When this system works, it works incredibly well. Take the Thunderjaw as an example, which is the actual big robot dinosaur featured in a lot of the promo material. It has two back-mounted disc launchers that fire robot drones with a nasty laser attack, a radar mounted next to the disc launchers that will locate you if you try and hide in tall grass, two laser cannon adjacent to the mouth, and a spiked tail that can deal massive damage in melee and often one-shots you. It also has buckets and buckets of health and is armoured in most places; hitting an armour plate does only 20% damage, so blowing off the armour is also recommended. After fighting a couple of them I learned to hit it with Tearblast arrows until the disc launchers, the radar, most of the armour and — this is important — one of the mouth cannons were gone, and then to hit it with fire arrows and regular arrows until it went down. The reasoning behind destroying just one mouth cannon is that it’s practically impossible to hit the tail, and if you destroy all its other weapons it makes the incredibly deadly tail attack far more frequently. If on the other hand you leave it with a single cannon it’ll just try and shoot you with that all the time, which isn’t so bad if you’re half-decent at dodging and will buy you the time you need to whittle it down.

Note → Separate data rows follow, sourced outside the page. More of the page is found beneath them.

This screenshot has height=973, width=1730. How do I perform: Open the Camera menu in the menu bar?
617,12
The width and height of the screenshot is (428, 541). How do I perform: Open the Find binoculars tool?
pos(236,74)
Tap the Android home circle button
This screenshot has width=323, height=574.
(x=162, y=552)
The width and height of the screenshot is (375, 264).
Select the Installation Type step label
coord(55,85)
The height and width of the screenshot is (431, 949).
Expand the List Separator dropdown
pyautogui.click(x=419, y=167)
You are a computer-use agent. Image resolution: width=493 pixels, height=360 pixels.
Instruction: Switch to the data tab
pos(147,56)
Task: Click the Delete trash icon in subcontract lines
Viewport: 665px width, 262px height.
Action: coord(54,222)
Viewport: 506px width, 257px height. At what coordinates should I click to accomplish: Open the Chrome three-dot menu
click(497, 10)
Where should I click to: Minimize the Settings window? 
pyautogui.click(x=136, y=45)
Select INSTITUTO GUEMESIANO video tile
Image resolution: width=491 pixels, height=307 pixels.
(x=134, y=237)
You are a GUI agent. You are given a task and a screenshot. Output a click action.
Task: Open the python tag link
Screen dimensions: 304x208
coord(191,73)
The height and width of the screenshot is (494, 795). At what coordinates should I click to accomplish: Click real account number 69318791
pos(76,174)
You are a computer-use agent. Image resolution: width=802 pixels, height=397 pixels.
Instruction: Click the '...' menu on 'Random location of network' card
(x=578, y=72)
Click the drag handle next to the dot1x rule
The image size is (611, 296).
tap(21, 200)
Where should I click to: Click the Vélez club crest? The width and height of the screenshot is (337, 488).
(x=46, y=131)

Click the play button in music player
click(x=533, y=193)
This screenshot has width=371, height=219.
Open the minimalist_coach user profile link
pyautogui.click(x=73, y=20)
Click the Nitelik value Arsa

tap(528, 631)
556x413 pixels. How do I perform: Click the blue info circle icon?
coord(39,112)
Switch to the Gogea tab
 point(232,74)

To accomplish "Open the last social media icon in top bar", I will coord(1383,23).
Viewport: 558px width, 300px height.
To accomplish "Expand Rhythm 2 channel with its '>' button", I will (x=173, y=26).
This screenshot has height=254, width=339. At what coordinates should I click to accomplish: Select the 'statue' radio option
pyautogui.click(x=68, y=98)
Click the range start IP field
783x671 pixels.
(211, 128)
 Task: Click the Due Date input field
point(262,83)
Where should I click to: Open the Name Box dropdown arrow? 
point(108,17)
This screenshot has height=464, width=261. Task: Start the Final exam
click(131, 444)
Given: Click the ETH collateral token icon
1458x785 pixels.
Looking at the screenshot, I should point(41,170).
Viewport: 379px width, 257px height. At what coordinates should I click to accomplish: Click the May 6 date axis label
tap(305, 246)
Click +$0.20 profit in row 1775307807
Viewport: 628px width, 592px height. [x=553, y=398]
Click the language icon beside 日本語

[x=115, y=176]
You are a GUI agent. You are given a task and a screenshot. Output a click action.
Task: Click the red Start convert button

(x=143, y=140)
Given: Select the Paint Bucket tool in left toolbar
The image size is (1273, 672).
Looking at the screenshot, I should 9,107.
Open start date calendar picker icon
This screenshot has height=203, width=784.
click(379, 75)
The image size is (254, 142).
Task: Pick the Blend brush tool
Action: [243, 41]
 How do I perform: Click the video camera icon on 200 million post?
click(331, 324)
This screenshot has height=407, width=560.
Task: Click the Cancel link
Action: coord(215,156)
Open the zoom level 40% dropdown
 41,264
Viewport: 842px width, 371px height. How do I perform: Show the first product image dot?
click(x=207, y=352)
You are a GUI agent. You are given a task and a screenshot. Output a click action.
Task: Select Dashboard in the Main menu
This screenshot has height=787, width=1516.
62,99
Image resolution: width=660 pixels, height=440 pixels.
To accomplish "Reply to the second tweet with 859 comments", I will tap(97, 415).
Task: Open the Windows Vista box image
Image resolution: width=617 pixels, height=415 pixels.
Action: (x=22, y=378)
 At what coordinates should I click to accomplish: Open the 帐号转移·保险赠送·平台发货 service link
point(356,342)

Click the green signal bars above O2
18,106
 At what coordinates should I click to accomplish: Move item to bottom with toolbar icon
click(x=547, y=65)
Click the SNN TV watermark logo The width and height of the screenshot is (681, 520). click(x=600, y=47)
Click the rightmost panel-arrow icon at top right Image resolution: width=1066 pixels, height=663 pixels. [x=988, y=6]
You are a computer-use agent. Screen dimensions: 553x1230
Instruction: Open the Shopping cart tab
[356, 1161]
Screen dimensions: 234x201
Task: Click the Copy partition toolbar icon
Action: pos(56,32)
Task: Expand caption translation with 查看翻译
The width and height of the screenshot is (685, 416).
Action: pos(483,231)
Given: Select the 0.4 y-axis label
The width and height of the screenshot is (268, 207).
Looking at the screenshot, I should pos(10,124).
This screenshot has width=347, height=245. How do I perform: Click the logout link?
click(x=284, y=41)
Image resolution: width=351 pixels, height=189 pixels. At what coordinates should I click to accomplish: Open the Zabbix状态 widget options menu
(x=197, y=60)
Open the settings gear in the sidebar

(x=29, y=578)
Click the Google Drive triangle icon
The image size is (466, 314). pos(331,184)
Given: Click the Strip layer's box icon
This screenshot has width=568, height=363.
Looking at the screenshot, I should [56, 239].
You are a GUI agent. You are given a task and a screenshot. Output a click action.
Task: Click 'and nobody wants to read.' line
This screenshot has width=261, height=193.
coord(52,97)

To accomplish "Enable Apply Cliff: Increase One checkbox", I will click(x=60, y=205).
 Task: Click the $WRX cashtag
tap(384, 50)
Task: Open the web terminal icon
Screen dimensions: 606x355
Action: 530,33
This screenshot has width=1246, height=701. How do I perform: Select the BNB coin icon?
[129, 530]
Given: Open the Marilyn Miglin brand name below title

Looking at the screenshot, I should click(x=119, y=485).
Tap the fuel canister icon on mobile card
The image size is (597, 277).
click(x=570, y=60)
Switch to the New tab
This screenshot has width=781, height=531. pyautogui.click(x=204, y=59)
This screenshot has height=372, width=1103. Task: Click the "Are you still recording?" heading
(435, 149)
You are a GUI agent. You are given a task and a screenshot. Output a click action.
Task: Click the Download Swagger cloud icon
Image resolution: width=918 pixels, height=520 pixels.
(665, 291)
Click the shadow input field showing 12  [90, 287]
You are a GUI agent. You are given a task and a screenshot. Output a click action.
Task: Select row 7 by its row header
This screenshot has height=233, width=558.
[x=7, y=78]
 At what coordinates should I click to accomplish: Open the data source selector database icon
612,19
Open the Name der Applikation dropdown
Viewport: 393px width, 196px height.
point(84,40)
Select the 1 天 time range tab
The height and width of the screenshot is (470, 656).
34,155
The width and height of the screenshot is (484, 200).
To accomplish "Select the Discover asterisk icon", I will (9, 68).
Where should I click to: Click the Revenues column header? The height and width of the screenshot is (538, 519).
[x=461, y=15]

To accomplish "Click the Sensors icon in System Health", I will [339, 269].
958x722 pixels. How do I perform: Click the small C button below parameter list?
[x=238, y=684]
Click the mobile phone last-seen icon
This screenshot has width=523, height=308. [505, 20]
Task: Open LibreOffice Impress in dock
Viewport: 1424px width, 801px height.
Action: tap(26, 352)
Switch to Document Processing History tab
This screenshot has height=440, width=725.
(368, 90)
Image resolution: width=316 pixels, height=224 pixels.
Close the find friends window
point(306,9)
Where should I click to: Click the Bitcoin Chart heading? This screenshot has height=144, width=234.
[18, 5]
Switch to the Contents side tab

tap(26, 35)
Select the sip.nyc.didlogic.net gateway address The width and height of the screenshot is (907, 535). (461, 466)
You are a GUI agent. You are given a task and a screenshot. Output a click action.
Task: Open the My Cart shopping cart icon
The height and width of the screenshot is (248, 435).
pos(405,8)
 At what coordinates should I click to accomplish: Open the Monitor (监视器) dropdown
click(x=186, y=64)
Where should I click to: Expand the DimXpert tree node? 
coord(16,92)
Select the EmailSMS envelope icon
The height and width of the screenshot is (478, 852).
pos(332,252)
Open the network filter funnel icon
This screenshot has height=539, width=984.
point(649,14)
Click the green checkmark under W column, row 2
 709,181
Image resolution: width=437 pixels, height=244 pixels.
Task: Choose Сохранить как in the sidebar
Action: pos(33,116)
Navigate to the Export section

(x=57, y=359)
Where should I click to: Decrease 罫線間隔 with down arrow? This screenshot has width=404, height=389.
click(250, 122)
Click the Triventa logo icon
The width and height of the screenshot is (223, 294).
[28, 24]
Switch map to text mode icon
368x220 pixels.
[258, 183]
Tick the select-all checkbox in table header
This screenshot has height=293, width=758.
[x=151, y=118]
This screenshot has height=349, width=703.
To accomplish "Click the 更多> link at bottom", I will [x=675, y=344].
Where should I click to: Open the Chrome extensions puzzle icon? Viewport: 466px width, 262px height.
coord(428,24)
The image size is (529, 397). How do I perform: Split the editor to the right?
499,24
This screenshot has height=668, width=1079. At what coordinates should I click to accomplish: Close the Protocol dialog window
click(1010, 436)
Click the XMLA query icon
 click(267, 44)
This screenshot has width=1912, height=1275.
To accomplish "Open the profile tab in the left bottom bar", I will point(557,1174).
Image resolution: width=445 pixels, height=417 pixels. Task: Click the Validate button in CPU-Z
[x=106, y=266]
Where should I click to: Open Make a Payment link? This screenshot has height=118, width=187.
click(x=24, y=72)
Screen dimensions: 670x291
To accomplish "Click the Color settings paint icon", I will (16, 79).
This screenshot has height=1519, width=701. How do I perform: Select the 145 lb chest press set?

Unfortunately the system isn’t always this elegant – in fact, it almost never is. Mostly this is because of the way you upgrade weapons; replacing a weapon with a more expensive variant gives you more functionality, such as the Tripcaster getting the ability to deploy blast and fire tripwires, but the shock damage caused by the Tier 3 Tripcaster’s shock wire is exactly the same as the shock damage caused by the Tier 1 Tripcaster. Instead, you’re supposed to boost the damage of your weapons through modification items, which are given as quest rewards/dropped from tough baddies and plugged into a limited number of slots on the weapon. These will usually boost one specific damage type, but the problem here is that each weapon does up to three different damage types depending on what sort of ammo you’re using. You could drop in one upgrade boosting each damage type, but this is not a solution that scales very well, especially once you start facing multiple big robots at the same time. Instead it’s best to boost one type of damage above all others so that you can apply the associated debuff (or just do damage) as quickly as possible, which for me ended up being fire damage on the fast-firing hunter bow, regular damage on the sniper bow, and shock damage on my Tripcaster. Even then the Tripcaster couldn’t do enough shock damage to reliably apply the Shock effect on large robots so I ended up relying on Tearblast and fire arrows alone.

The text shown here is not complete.